**Listed records:**
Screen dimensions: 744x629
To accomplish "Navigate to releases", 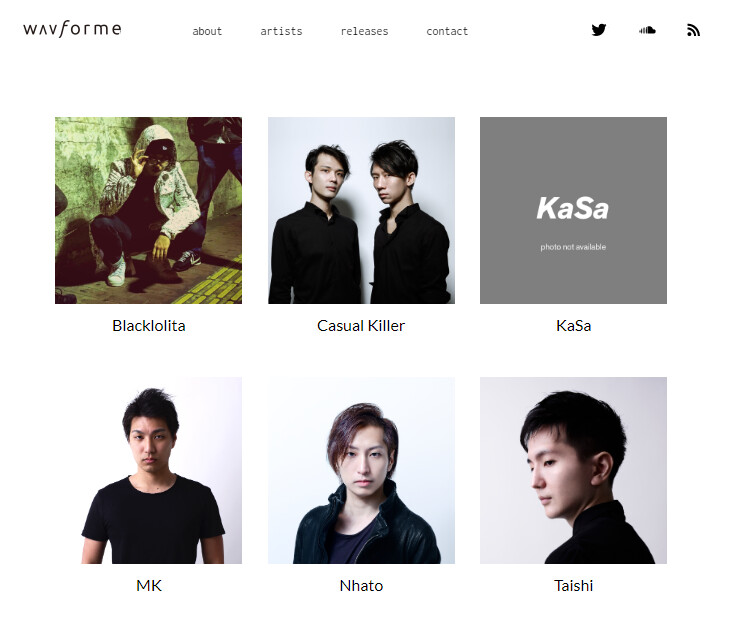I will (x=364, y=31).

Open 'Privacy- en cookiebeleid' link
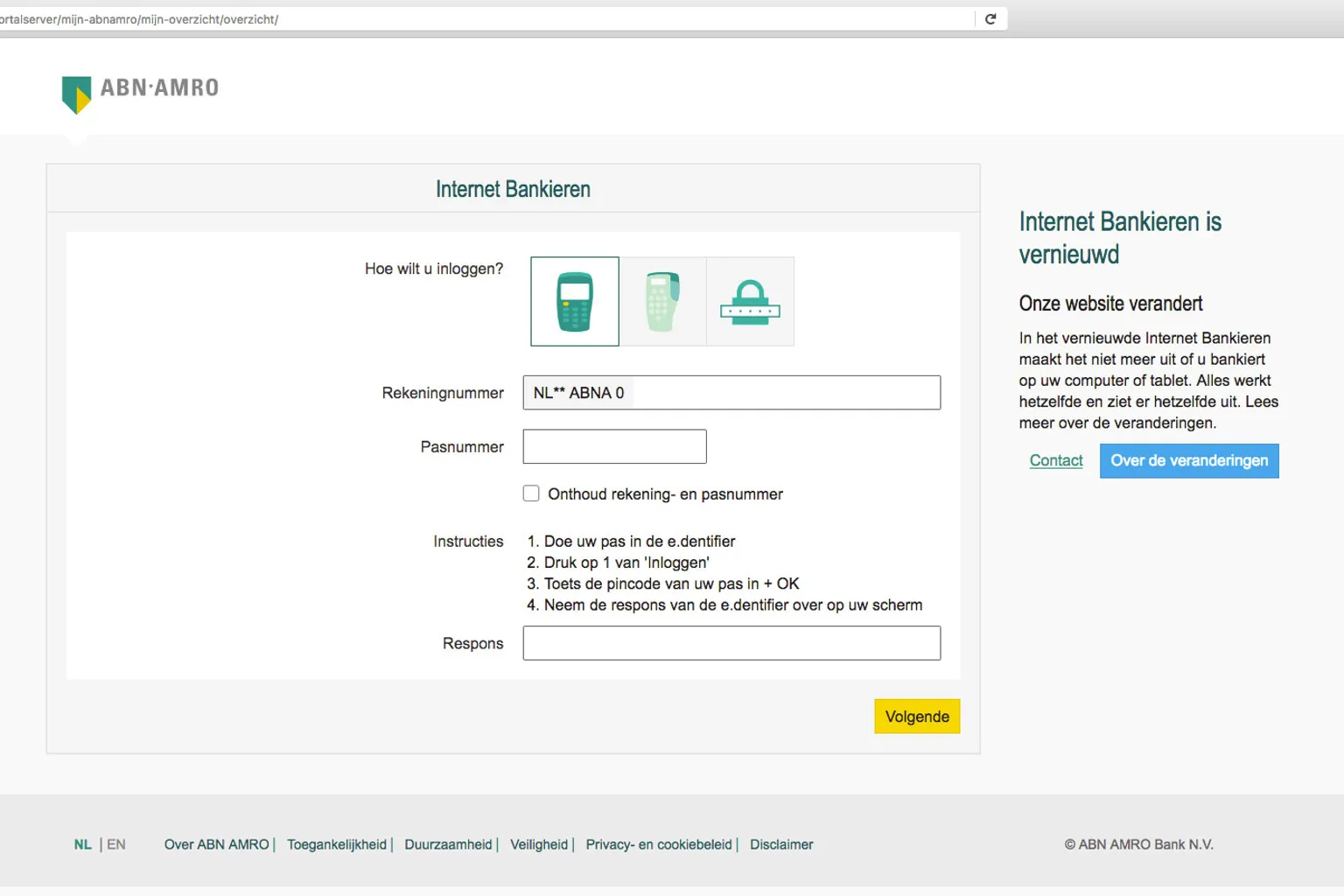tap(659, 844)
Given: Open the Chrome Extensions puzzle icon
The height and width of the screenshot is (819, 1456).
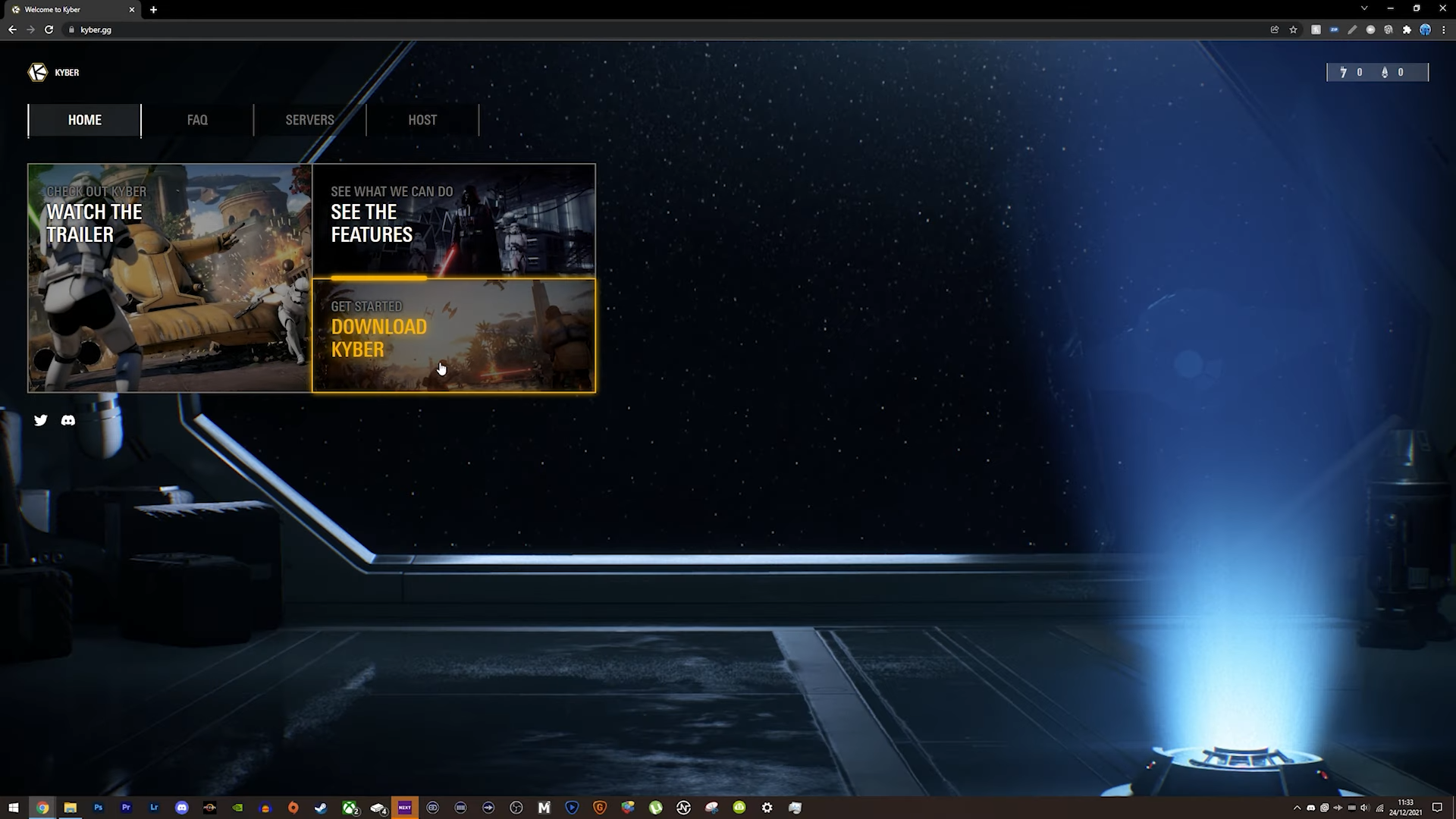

**Work to complete:**
Rewrite the rows from the line containing "Open 'Privacy- en cookiebeleid' link" through the end of the records, requests included, and multiply every coordinate in the answers by 1.1, rounding to whole numbers with halves rounded up. Give only those lines and leave out the pictures.

**Task solution:**
Open 'Privacy- en cookiebeleid' link
tap(725, 928)
Given: Open the Chrome Extensions puzzle icon
The height and width of the screenshot is (819, 1456).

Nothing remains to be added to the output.